Another mechanism enhances this transfer. The capacity of hemoglobin for oxygen depends on the pH of the blood. This, in turn, is affected by how much CO2 is being carried by the blood. The hemoglobin carries some CO2, but most is dissolved in the blood plasma. Carbon dioxide reacts with water to form carbonic acid, H2CO3, which dissociates at a normal blood pH range of 7.2 to 7.6. Since CO2 is being produced in the tissues, its concentration increases there. As blood passes through, its pH drops, from the formation of carbonic acid. As a result, the capacity of hemoglobin for oxygen also drops, forcing the hemoglobin to release oxygen. The reverse situation occurs in the lungs.

The force for inspiration (inhalation) comes from the diaphragm, a sheet of muscle that spans the chest under the lungs, plus other muscles that lie over the ribs. Expiration may occur passively by elastic rebound or by contraction of muscles under the ribs and of the abdomen. A resting adult breathes at a frequency, f, of about 12 to 18 min-1. The volume inhaled or exhaled with each breath under resting conditions is called the tidal volume, VT. The respiratory flow, Q, is the product f x VT. For example, a typical tidal volume for an adult is 0.5 L. At a frequency of 12 breaths/min, the flow would be 6.0 L/min. The U.S. Environmental Protection Agency uses a respiratory flow rate of 20 m3/day (about 13.9 L/min) to estimate exposure to atmospheric toxins for risk assessment purposes.

Physicians use an instrument called a spirometer to measure tidal volume and other respiratory air volumes, as shown in Figure 9.11. The vital capacity is measured by having the patient draw in a very deep breath and then blow out as completely as possible into a spirometer. This measurement is used to detect harm in populations exposed to air pollutants.

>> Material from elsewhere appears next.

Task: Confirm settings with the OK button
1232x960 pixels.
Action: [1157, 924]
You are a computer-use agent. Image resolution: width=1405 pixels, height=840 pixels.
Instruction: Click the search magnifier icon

Figure 9.11 Spirogram, showing respiratory air volumes. (Based on Van de Graaff and Rhees, 1997.)

Breathing is controlled by centers in the medulla oblongata of the brain. Two groups of nerves fire alternately to stimulate inspiration and expiration. Of course, the brain can control these centers voluntarily as well as involuntarily. The brain is very poor at detecting low oxygen concentration and will not respond to oxygen deprivation by increasing the breathing rate. However, it strongly senses CO2 accumulation in the blood and will increase the breathing rate in response to CO2 buildup.